During the cold war, Turkey was a linchpin of the Western alliance: a majority-Muslim country which, after the fall of the Ottoman Empire, became a secular republic under its founder, Mustafa Kemal Atatürk. In the decades that followed, a kind of fractious democratic balance emerged, punctuated by periodic stints of intervention by the army, which saw itself as the guardian of stability, Atatürk’s secularism, and close ties with the West.
Mr. Erdoğan, in power since 2003, has reshaped Turkey. Though his political roots were in a banned Islamist party, he has ruled less as an Islamist than a populist-nationalist firebrand. Since a failed army coup in July 2016 and his ascendancy to the presidency, he has increasingly concentrated power in his own hands, purged the army, arrested thousands of alleged enemies as well as journalists, and moved to take control of all the reins of the economy. One factor in Turkey’s financial crisis has been his opposition – shared by his son-in-law, whom he has put in charge of the economy – to an almost universally accepted fiscal response to rising inflation: an increase in interest rates.
Yet just as Turkey’s economic woes predate the tariffs, its political relationship with the US and other Western countries has been fraying for some time. In northern Syria, Turkey has been seeking to expel the Kurdish forces, trained and armed by the Americans and indispensable in defeating ISIS. Erdoğan sees them as allies of the PKK, the mainstay of Kurdish insurgency inside Turkey since the 1980s. He also angered Washington and other NATO allies late last year by signing a $2.5-billion deal to buy missile defense from Russia.
The most likely route to de-escalation of the latest US-Turkey conflict would be a face-saving formula under which Turkey sends home the detained American minister, Andrew Brunson. But there seems no sign of that yet. Speaking last Friday, Trump ridiculed the idea Mr. Brunson was getting a fair trial and said Washington would not take his continued detention “lying down.”
Erdoğan is blaming the country’s economic crisis on Western governments, bankers, and financial institutions. “We know your shenanigans, and we will defy you,” he told his party’s congress over the weekend.

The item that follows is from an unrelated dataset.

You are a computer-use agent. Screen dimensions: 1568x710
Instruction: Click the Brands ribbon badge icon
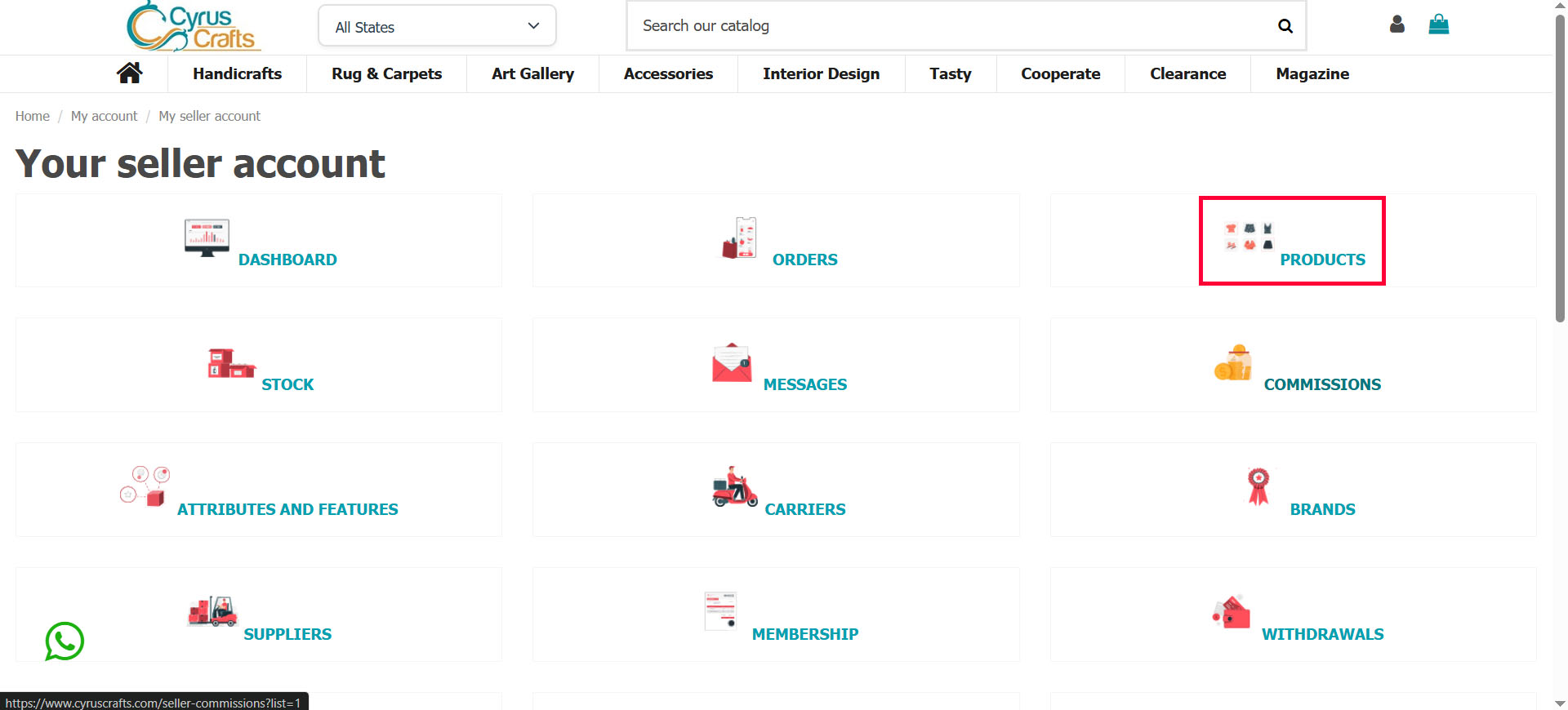click(x=1258, y=486)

The open question is whether, and how, he will follow through on that threat. Economically, his options are limited. A pledge of $15 billion from Qatar last week did briefly stabilize Turkey’s currency fall. But while a tilt towards closer ties with Russia and Iran – both with key roles in Syria – might be tempting as a response, neither country can offer him the financial support needed to deal with Turkey’s enormous debt.
The more serious prospect would involve practical measures on the ground. A concern for Europe is the deal reached in 2016 under which around 3 million refugees from Syria are now in Turkey, with EU funding – a response to the arrival of around 1 million through Greece and into other European countries during 2015. Erdoğan has threatened before to renege on the deal and reopen the refugees’ access to Europe: a political and logistical nightmare for Europe’s leaders.
For NATO, one potential issue is continued access to the airbase at İncirlik in southern Turkey, a key strategic asset during the cold war which allied aircraft have continued to use for Middle East operations, including the fight against ISIS. For the roughly 2,000 American troops still in Syria, there could be an additional question mark over the delicate coordination arrangements that have so far forestalled a full-scale Turkish campaign to drive America’s Kurdish allies out of the country.
All of that is yet to be determined. Yet should the tariff dispute further escalate US-Turkish tensions, one thing at least does seems certain. It would add to the already-difficult challenge of finding a stable arrangement for Syria’s future, especially given Trump’s desire to bring US troops there back home.